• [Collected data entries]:
+===+

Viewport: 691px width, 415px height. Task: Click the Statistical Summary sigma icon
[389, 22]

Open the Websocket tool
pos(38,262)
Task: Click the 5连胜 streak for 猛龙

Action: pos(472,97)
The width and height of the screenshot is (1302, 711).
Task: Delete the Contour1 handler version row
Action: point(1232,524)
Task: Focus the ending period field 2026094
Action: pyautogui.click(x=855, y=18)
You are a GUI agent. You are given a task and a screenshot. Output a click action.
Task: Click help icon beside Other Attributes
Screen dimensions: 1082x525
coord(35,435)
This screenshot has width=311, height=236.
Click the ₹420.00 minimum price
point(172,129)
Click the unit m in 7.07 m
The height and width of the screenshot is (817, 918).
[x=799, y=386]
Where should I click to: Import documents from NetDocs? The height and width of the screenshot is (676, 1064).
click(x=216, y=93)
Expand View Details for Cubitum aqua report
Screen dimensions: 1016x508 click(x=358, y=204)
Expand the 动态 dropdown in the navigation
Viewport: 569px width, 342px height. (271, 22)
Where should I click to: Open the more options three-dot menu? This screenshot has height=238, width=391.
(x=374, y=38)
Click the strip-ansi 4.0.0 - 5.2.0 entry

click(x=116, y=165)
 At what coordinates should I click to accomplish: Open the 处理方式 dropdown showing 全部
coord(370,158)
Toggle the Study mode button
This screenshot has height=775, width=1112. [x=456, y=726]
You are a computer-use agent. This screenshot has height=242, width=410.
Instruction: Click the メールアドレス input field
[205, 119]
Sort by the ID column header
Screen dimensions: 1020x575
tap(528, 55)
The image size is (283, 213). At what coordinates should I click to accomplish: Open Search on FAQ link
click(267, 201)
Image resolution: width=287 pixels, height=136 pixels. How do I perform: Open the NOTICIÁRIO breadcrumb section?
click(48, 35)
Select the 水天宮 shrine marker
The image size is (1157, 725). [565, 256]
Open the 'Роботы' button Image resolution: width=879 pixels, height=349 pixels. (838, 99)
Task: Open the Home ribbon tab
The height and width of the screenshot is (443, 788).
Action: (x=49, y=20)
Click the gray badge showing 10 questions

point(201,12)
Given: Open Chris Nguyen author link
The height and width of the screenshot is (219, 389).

+===+

• [ASSIGNED TASK]: From the records above, give again exactly the lines running from the line with "Task: Click the 5连胜 streak for 猛龙" to the line with "This screenshot has width=311, height=236.", inclusive.

• [ANSWER TO THIS EXERCISE]:
Task: Click the 5连胜 streak for 猛龙

Action: pos(472,97)
The width and height of the screenshot is (1302, 711).
Task: Delete the Contour1 handler version row
Action: point(1232,524)
Task: Focus the ending period field 2026094
Action: pyautogui.click(x=855, y=18)
You are a GUI agent. You are given a task and a screenshot. Output a click action.
Task: Click help icon beside Other Attributes
Screen dimensions: 1082x525
coord(35,435)
This screenshot has width=311, height=236.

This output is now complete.